Стены бетонные, пол тоже, но залит одной плитой, без линий, образующих клетки. Другими словами, это большая пустая коробка.

Прямо перед ним еще одна дверь, которая, несомненно, ведет в подземный гараж.

Проблема в том, что он не может пересечь двенадцать футов и добраться до следующей двери в один шаг. Чтобы попасть туда, шагая по буквам своего имени, ему нужно сделать несколько шагов в одной пустой клетке.

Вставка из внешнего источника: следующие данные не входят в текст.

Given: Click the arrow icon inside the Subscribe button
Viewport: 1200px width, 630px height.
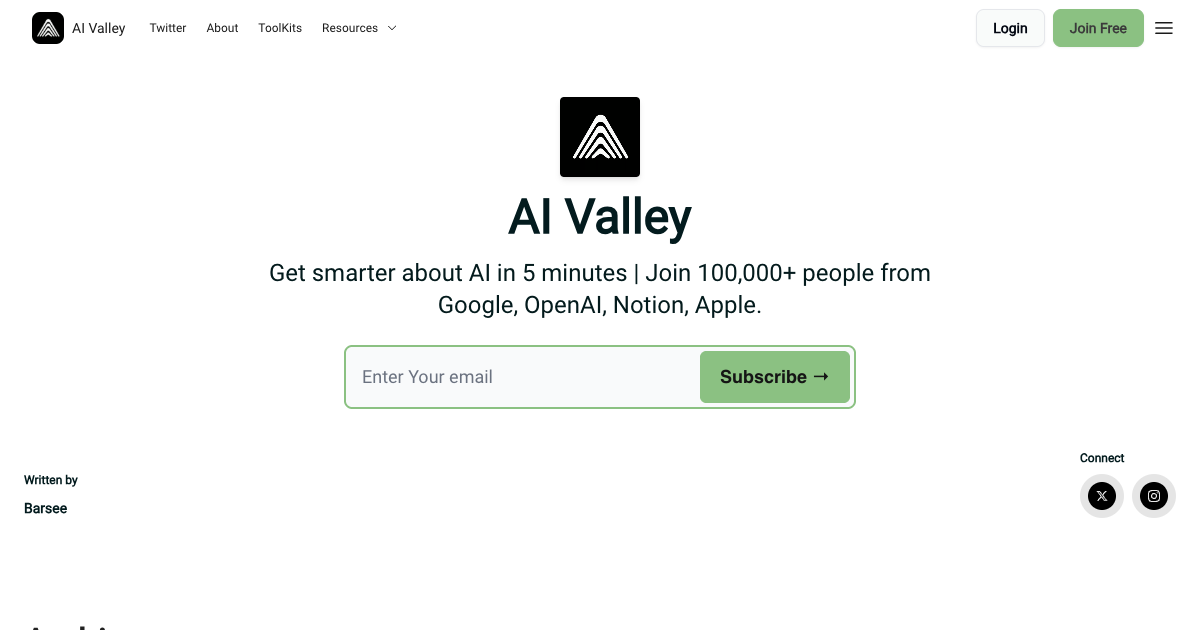Looking at the screenshot, I should click(x=822, y=376).
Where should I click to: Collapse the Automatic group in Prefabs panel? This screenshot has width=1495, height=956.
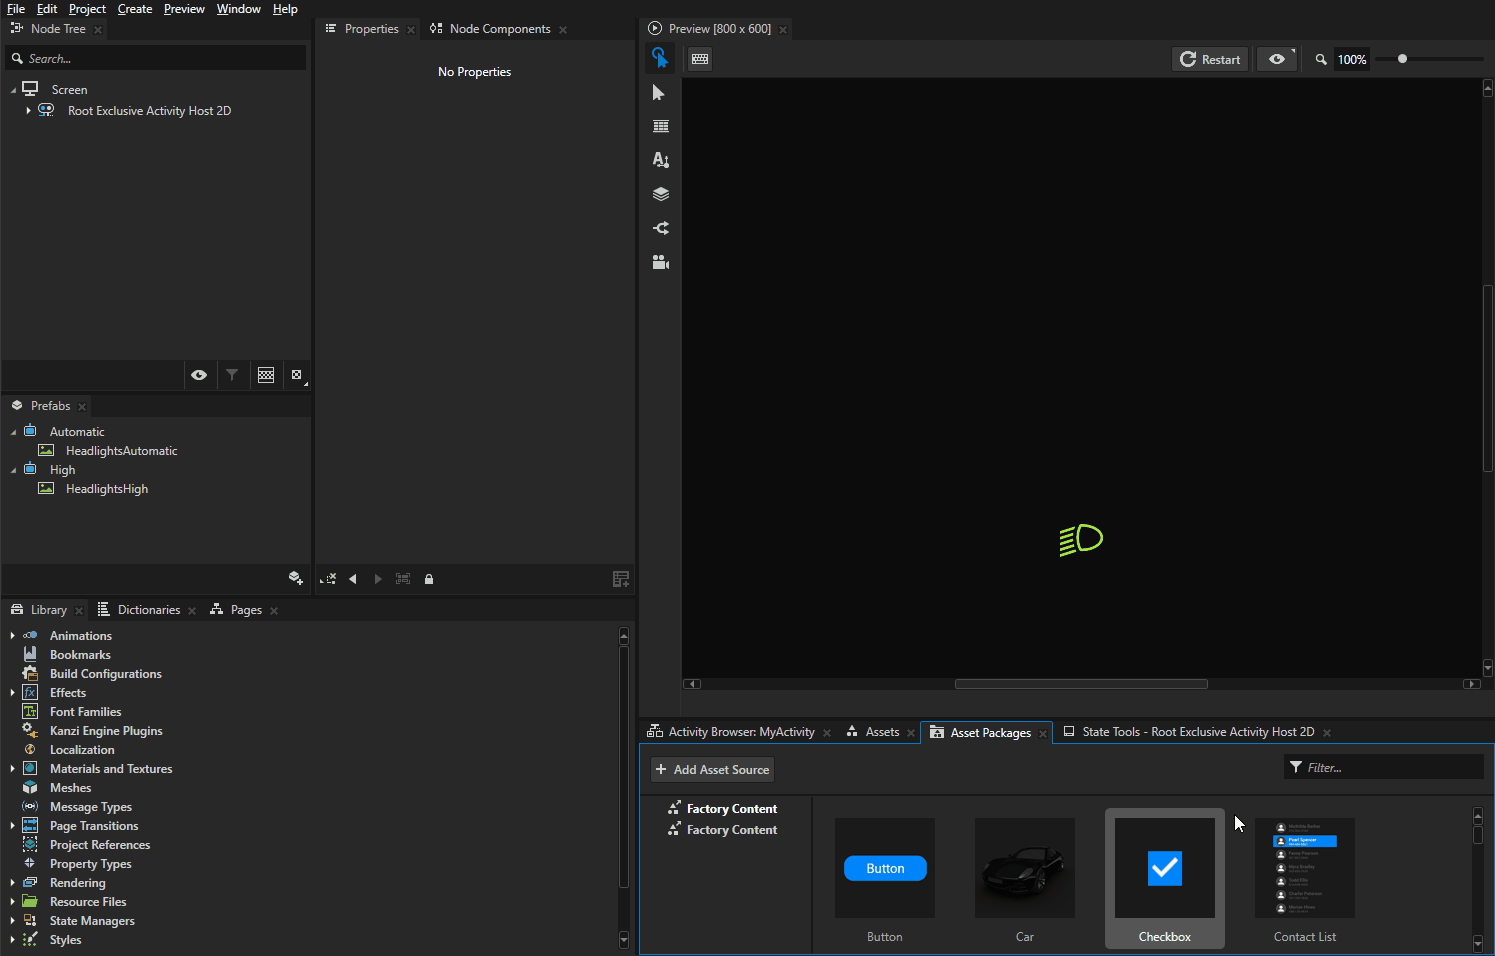point(13,430)
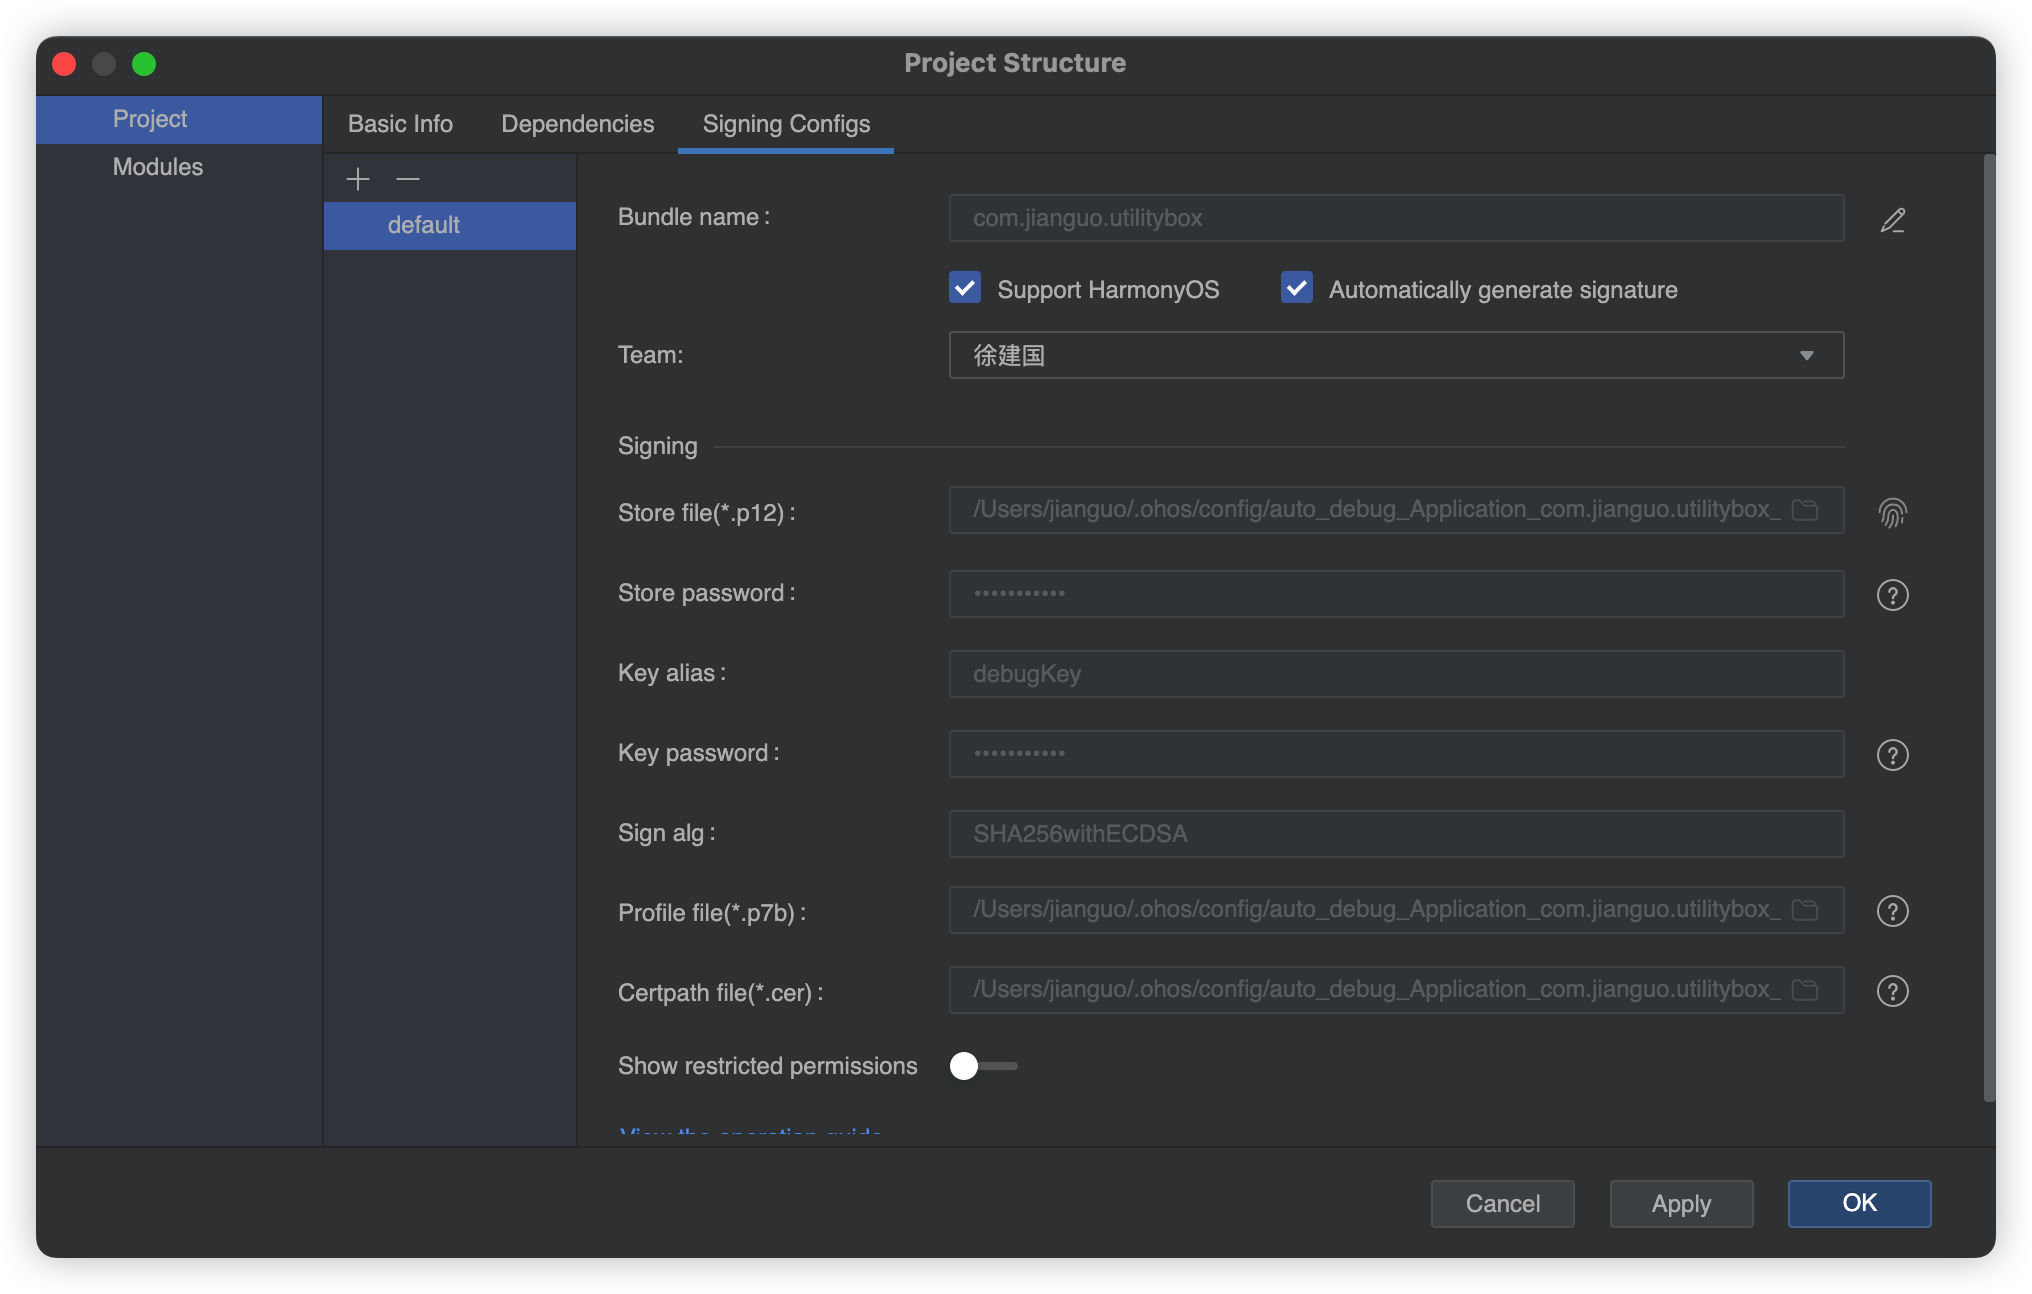Image resolution: width=2032 pixels, height=1294 pixels.
Task: Switch to the Dependencies tab
Action: pos(578,121)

Каждый шаг – буква. Правила кроссвордов простые и ясные. Одна клетка – одна буква. Нельзя запихивать несколько букв в одну клетку.

Подобный путь ведет к хаосу.

Эта мысль заставляет Рэндола Шестого содрогнуться от страха и отвращения.

Одна клетка – одна буква. Ничто другое не может привнести порядок в мир.

Порог перед ним имеет общую букву «о» с комнатой, лежащей за порогом. Переступив порог, он должен закончить слово, пройдя еще пять клеток-букв: м-н-а-т-а.

Он может добраться до двери напротив в пять шагов. Это не проблема. Но перед ним только одна пустая клетка.

Рэндол стоит у порога этой новой комнаты. Стоит. Стоит у порога. Стоит, думает, ломает голову, ломает голову… Начинает плакать от раздражения.

Глава 77

Стрельба прекратилась, и теперь Карсон смогла более обстоятельно осмотреть квартиру Харкера. Признаки отклонения от нормы выявились сразу.

Хотя предметы обстановки отличались стилем друг от друга, не совпадали ни рисунок, ни цвета обивочных материалов, это могло указывать лишь на отсутствие у Харкера хорошего вкуса.

Мебели в гостиной существенно больше, чем у Оллвайна, там стояло лишь одно кресло с обивкой из черного винила, но ее так мало, что гостиная выглядит кельей. С другой стороны, минимализм – стиль, которому отдают предпочтение многие люди в здравом уме.

Отсутствие произведений искусства на стенах, отсутствие безделушек и сувениров, нежелание приукрасить жизненное пространство, по мнению Карсон, роднило эту квартиру с той, где жил Оллвайн.

По крайней мере один постер или керамическая банка из-под пирожных были бы здесь очень кстати.

Ни постера, ни банки она не увидела, зато из кухни появился детектив Фрай, как всегда лоснящийся, словно облитый маслом, но, чего не было прежде, кающийся.

– Если вы собираетесь отругать меня, нужды в этом нет. Я себя уже отругал.

– Никогда не слышал более трогательного извинения, – хмыкнул Майкл.

– Я знал его, как брата, – продолжил Фрай. – Но я совершенно его не знал.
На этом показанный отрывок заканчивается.